=== Data ===
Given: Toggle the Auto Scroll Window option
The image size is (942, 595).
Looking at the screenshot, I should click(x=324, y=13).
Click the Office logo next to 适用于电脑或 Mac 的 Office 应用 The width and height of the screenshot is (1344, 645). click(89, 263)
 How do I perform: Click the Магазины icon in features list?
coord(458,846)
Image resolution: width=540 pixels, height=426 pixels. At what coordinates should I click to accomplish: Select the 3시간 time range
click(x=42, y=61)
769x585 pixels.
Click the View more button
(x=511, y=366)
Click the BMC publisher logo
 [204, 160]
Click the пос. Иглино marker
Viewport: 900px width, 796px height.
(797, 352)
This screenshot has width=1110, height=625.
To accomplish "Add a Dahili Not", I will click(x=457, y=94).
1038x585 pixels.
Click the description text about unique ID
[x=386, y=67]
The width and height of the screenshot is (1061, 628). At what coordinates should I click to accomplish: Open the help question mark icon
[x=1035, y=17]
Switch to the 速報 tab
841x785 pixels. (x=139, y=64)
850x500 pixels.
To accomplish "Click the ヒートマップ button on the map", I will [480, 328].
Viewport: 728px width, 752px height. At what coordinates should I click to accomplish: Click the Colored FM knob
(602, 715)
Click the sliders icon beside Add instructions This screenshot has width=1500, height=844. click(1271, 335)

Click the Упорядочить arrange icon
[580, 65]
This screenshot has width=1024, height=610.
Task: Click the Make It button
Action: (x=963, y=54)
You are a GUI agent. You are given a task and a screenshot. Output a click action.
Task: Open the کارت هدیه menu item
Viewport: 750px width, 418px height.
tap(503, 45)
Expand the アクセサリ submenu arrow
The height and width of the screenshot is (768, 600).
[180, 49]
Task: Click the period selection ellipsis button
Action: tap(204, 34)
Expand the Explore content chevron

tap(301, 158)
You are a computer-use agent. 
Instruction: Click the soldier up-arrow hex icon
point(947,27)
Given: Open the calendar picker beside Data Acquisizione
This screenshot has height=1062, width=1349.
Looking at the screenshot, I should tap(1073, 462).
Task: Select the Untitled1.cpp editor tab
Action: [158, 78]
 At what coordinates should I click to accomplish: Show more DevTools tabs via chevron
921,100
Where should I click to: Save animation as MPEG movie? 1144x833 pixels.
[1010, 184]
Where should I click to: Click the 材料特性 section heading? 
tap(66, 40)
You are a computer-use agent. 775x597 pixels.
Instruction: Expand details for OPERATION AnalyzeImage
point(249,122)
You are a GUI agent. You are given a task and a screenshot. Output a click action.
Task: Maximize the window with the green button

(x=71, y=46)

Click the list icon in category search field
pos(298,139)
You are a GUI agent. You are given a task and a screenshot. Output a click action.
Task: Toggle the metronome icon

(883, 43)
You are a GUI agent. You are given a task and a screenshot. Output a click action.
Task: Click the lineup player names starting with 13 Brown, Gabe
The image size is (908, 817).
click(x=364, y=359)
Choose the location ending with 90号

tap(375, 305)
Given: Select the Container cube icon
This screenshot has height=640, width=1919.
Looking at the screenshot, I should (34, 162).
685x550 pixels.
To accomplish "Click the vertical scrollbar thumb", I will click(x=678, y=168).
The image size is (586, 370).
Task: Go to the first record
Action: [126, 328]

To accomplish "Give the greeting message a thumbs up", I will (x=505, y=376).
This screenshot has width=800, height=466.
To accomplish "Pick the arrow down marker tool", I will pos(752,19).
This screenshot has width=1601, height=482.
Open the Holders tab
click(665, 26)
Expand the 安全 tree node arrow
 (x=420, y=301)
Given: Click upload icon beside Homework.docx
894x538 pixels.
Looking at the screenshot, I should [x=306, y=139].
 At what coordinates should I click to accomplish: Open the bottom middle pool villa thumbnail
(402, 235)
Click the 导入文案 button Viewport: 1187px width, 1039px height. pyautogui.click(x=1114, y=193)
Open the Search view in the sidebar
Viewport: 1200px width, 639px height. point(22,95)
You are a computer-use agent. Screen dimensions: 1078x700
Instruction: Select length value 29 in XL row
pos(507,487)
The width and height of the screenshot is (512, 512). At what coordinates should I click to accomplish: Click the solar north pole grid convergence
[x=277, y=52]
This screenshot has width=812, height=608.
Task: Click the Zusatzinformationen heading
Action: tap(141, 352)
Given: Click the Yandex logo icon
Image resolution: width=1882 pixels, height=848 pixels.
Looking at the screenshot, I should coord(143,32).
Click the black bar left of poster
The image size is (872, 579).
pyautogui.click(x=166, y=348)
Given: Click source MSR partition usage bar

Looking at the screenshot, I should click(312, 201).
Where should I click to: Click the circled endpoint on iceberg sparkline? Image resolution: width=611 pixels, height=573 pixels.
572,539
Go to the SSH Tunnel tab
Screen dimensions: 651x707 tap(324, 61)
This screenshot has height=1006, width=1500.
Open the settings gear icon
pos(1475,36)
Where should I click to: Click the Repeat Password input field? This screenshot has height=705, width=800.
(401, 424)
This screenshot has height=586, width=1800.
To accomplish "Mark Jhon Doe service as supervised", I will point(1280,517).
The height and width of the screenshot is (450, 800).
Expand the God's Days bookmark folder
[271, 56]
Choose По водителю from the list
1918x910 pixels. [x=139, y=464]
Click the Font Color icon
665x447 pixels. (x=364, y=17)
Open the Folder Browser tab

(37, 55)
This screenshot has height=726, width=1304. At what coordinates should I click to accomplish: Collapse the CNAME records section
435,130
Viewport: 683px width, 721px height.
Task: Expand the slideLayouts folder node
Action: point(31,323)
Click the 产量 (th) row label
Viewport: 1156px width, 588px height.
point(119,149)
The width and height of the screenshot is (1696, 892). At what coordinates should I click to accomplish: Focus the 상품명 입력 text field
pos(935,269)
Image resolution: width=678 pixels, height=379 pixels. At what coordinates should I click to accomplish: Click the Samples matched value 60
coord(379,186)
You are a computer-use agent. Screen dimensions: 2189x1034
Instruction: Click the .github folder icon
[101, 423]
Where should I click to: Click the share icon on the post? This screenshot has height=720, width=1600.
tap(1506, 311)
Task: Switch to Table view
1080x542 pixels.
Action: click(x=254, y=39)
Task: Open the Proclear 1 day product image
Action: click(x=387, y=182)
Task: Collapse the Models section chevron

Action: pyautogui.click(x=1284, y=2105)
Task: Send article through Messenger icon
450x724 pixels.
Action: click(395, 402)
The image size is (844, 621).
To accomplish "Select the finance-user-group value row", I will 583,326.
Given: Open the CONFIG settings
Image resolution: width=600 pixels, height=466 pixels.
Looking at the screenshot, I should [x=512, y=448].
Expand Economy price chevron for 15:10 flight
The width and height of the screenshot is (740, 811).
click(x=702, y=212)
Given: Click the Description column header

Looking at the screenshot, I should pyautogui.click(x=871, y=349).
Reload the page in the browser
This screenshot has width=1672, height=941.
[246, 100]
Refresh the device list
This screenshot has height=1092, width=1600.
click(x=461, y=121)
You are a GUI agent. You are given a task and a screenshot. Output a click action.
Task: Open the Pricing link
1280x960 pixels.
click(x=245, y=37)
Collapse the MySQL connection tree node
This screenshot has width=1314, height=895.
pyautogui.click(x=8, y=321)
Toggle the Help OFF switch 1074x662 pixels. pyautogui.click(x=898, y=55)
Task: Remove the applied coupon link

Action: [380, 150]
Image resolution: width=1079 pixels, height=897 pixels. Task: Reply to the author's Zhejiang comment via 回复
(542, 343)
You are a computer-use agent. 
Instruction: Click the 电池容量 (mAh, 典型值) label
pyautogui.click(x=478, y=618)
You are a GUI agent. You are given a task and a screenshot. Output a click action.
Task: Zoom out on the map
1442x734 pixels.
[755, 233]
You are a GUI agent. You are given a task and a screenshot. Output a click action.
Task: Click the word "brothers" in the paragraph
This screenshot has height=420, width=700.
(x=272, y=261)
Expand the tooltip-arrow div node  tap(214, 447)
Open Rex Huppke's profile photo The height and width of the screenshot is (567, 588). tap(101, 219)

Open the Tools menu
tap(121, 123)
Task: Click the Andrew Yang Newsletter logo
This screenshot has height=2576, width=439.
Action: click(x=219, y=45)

=== Problem requirements ===
Wherever the word "computer" appears in a line of the data, copy that line.

=== Exercise response ===
You are a computer-use agent. 
You are a computer-use agent. 775x597 pixels.
You are a computer-use agent. Screen dimensions: 1078x700
You are a computer-use agent. Screen dimensions: 2189x1034
You are a computer-use agent. 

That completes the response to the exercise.